Among the entries below, how many lines contain the string "computer"? Only the number, please.

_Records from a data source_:
********

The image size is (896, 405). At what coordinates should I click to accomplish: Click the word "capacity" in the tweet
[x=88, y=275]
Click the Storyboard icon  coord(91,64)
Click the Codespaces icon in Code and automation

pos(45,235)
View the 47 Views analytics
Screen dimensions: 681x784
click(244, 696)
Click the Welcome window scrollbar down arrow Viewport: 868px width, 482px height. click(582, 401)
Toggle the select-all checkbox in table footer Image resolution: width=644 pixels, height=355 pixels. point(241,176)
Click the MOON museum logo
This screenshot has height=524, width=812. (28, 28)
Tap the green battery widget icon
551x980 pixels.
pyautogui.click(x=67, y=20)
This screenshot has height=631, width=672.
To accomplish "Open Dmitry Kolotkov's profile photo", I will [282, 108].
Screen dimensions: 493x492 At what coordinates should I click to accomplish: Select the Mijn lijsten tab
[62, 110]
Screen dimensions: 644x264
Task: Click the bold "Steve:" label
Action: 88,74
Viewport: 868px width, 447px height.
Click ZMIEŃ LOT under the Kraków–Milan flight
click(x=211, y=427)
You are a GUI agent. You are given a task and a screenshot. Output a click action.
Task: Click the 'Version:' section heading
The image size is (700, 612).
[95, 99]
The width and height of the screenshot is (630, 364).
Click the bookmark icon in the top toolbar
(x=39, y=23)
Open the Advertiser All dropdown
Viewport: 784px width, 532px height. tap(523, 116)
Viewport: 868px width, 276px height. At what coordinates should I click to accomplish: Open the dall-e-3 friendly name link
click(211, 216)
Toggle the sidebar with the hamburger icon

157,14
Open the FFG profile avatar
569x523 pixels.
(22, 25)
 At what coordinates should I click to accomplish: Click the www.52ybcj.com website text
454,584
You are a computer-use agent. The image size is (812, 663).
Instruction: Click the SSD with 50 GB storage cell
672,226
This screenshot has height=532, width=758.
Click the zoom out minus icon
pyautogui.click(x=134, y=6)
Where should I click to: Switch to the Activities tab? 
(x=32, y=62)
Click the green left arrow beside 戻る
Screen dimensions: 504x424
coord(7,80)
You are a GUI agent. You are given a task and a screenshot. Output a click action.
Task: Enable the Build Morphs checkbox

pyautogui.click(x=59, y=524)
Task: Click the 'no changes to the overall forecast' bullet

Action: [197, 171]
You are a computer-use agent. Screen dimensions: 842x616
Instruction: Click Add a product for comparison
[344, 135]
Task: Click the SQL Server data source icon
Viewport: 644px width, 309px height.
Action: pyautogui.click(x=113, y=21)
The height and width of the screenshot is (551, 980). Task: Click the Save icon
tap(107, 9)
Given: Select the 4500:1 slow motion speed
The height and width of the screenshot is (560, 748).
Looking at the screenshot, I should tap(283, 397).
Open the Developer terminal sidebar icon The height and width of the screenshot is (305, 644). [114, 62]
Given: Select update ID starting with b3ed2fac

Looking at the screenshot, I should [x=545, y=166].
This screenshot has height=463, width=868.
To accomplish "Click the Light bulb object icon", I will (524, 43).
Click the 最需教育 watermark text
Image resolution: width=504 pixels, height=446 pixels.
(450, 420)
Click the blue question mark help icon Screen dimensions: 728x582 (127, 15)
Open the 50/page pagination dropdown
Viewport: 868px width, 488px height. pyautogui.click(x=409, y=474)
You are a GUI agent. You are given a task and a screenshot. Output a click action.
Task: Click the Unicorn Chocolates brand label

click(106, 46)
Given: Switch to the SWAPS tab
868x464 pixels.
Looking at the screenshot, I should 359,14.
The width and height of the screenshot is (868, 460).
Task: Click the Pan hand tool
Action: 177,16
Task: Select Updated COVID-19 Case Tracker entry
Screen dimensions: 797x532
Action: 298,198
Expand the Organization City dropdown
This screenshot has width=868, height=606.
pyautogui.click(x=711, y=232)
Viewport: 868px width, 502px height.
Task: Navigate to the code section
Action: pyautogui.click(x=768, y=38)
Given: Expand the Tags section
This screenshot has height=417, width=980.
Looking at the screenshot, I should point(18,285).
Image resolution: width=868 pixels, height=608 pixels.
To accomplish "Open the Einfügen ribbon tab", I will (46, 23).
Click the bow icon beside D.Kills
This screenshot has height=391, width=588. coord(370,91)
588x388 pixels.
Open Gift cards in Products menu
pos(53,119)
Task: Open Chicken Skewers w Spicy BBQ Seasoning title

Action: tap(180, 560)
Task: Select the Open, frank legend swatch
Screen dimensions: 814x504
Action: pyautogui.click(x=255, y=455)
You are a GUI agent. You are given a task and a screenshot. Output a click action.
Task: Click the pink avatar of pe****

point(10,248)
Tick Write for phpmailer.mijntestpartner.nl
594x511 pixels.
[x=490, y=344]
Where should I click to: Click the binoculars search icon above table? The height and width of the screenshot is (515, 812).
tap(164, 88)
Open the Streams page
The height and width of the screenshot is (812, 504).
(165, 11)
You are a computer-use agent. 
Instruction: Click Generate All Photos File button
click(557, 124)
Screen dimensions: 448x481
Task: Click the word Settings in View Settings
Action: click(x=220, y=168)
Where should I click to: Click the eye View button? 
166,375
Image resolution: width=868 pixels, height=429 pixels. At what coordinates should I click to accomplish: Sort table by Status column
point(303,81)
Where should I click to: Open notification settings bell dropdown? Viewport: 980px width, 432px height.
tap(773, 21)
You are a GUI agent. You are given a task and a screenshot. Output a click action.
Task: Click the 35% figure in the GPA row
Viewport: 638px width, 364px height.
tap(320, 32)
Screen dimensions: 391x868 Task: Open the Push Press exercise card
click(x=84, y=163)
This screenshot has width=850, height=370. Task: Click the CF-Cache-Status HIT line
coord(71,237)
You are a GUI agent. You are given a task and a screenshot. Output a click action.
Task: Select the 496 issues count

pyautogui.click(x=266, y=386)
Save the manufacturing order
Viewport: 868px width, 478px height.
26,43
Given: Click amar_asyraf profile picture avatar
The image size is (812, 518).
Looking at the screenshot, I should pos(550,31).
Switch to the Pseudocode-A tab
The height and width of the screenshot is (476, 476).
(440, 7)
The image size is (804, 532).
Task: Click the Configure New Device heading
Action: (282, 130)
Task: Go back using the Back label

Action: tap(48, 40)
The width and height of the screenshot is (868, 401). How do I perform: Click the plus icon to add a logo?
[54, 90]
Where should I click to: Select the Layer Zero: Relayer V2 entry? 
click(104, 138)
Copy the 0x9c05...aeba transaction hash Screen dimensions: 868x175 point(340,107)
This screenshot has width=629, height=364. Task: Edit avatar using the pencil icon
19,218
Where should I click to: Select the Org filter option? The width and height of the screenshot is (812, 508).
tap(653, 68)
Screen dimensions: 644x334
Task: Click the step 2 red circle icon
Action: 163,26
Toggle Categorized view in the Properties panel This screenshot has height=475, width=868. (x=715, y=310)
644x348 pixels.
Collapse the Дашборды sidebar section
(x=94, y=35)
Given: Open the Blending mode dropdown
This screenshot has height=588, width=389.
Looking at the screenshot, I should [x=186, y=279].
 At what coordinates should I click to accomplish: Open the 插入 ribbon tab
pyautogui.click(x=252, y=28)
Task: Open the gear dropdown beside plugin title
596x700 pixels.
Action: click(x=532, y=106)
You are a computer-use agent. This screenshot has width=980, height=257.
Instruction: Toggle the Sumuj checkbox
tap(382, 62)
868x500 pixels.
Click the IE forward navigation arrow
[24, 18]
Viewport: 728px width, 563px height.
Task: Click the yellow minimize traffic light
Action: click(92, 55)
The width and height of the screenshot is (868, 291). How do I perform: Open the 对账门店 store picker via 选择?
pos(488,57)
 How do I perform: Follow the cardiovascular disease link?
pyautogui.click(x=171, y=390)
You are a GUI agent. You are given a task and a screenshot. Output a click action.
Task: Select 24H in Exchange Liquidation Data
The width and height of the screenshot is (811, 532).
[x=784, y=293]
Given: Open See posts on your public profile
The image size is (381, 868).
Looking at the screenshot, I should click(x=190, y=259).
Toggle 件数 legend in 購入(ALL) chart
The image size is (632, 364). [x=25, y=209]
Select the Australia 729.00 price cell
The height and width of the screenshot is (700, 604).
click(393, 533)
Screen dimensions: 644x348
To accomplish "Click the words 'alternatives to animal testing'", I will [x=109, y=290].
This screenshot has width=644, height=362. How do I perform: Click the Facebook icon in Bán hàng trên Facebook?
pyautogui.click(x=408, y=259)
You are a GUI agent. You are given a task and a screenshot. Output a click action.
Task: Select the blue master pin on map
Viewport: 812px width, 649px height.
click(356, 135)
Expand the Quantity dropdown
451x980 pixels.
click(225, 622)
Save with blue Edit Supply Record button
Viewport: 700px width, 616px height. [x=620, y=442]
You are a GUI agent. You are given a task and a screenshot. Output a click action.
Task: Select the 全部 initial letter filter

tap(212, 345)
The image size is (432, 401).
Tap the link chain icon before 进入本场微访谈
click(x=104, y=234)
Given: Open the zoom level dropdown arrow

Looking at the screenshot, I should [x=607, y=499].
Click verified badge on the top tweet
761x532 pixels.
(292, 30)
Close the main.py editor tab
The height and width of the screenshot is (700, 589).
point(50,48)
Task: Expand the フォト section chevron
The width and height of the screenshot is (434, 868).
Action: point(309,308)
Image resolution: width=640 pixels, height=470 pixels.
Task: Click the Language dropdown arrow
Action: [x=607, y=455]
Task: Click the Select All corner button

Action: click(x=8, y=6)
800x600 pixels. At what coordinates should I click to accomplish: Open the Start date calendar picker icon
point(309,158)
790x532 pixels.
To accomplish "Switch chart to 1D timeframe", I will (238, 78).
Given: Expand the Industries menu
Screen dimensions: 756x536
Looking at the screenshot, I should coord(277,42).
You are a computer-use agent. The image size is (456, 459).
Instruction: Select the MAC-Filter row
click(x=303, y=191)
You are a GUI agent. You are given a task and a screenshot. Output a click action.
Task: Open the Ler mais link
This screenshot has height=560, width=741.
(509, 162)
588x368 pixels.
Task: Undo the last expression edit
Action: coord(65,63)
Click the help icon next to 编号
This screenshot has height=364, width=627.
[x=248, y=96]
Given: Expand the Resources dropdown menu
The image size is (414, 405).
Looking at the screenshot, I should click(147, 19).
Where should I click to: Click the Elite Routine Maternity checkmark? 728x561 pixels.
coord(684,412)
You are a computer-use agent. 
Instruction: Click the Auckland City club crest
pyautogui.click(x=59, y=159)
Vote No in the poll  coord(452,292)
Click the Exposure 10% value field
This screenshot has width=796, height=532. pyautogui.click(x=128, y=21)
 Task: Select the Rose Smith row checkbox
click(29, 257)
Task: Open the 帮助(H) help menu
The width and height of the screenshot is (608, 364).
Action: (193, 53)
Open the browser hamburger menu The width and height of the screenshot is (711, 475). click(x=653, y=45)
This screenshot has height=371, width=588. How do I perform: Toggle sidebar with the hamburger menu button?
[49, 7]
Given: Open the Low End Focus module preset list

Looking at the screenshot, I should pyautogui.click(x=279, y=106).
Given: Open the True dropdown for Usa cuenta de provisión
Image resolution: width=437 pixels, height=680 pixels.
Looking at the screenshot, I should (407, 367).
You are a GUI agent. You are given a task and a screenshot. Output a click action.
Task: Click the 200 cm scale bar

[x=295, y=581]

********

_Task result_: 6